[PATCH v2] Make loops_list support an optional loop_p root

2021-07-29 Thread Kewen.Lin via Gcc-patches
on 2021/7/29 下午4:01, Richard Biener wrote:
> On Fri, Jul 23, 2021 at 10:41 AM Kewen.Lin  wrote:
>>
>> on 2021/7/22 下午8:56, Richard Biener wrote:
>>> On Tue, Jul 20, 2021 at 4:37
>>> PM Kewen.Lin  wrote:

 Hi,

 This v2 has addressed some review comments/suggestions:

   - Use "!=" instead of "<" in function operator!= (const Iter &rhs)
   - Add new CTOR loops_list (struct loops *loops, unsigned flags)
 to support loop hierarchy tree rather than just a function,
 and adjust to use loops* accordingly.
>>>
>>> I actually meant struct loop *, not struct loops * ;)  At the point
>>> we pondered to make loop invariant motion work on single
>>> loop nests we gave up not only but also because it iterates
>>> over the loop nest but all the iterators only ever can process
>>> all loops, not say, all loops inside a specific 'loop' (and
>>> including that 'loop' if LI_INCLUDE_ROOT).  So the
>>> CTOR would take the 'root' of the loop tree as argument.
>>>
>>> I see that doesn't trivially fit how loops_list works, at least
>>> not for LI_ONLY_INNERMOST.  But I guess FROM_INNERMOST
>>> could be adjusted to do ONLY_INNERMOST as well?
>>>
>>
>>
>> Thanks for the clarification!  I just realized that the previous
>> version with struct loops* is problematic, all traversal is
>> still bounded with outer_loop == NULL.  I think what you expect
>> is to respect the given loop_p root boundary.  Since we just
>> record the loops' nums, I think we still need the function* fn?
> 
> Would it simplify things if we recorded the actual loop *?
> 

I'm afraid it's unsafe to record the loop*.  I had the same
question why the loop iterator uses index rather than loop* when
I read this at the first time.  I guess the design of processing
loops allows its user to update or even delete the folllowing
loops to be visited.  For example, when the user does some tricks
on one loop, then it duplicates the loop and its children to
somewhere and then removes the loop and its children, when
iterating onto its children later, the "index" way will check its
validity by get_loop at that point, but the "loop *" way will
have some recorded pointers to become dangling, can't do the
validity check on itself, seems to need a side linear search to
ensure the validity.

> There's still the to_visit reserve which needs a bound on
> the number of loops for efficiency reasons.
> 

Yes, I still keep the fn in the updated version.

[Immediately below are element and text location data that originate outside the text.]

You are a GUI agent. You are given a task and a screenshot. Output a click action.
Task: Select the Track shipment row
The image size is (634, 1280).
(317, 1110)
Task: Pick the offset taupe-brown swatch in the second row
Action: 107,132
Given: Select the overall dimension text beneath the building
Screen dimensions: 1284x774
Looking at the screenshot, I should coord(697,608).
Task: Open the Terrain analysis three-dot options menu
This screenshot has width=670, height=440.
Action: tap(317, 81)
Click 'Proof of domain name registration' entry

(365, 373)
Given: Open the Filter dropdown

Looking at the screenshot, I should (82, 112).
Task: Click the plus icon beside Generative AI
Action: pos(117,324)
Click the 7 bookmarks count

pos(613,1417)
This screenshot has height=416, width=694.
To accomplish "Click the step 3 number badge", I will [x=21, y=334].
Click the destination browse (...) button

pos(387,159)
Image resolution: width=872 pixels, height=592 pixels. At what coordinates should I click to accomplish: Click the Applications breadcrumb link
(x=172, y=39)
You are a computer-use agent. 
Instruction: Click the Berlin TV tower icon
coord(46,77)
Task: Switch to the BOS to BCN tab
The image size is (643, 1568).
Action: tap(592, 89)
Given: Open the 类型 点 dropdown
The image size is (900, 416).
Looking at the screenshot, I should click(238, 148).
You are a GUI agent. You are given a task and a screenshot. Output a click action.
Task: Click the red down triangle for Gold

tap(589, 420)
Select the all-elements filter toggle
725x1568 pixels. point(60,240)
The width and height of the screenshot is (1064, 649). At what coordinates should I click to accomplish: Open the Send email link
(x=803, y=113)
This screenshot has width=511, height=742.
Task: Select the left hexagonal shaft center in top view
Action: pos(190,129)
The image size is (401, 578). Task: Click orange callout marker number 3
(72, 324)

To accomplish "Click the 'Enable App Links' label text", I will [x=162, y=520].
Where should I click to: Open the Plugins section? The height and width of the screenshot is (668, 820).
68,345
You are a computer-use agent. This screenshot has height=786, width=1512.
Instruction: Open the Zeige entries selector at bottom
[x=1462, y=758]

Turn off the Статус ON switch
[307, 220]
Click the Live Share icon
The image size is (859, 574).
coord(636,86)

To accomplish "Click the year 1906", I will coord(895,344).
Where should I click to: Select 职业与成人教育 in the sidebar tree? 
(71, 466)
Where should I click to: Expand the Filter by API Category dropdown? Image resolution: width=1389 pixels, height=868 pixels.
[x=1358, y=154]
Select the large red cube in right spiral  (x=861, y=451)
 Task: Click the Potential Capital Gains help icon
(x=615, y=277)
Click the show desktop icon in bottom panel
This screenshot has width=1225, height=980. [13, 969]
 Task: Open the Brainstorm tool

>> So I add one optional argument loop_p root and update the
>> visiting codes accordingly.  Before this change, the previous
>> visiting uses the outer_loop == NULL as the termination condition,
>> it perfectly includes the root itself, but with this given root,
>> we have to use it as the termination condition to avoid to iterate
>> onto its possible existing next.
>>
>> For LI_ONLY_INNERMOST, I was thinking whether we can use the
>> code like:
>>
>> struct loops *fn_loops = loops_for_fn (fn)->larray;
>> for (i = 0; vec_safe_iterate (fn_loops, i, &aloop); i++)
>> if (aloop != NULL
>> && aloop->inner == NULL
>> && flow_loop_nested_p (tree_root, aloop))
>>  this->to_visit.quick_push (aloop->num);
>>
>> it has the stable bound, but if the given root only has several
>> child loops, it can be much worse if there are many loops in fn.
>> It seems impossible to predict the given root loop hierarchy size,
>> maybe we can still use the original linear searching for the case
>> loops_for_fn (fn) == root?  But since this visiting seems not so
>> performance critical, I chose to share the code originally used
>> for FROM_INNERMOST, hope it can have better readability and
>> maintainability.
> 
> I was indeed looking for something that has execution/storage
> bound on the subtree we're interested in.  If we pull the CTOR
> out-of-line we can probably keep the linear search for
> LI_ONLY_INNERMOST when looking at the whole loop tree.
> 

OK, I've moved the suggested single loop tree walker out-of-line
to cfgloop.c, and brought the linear search back for
LI_ONLY_INNERMOST when looking at the whole loop tree.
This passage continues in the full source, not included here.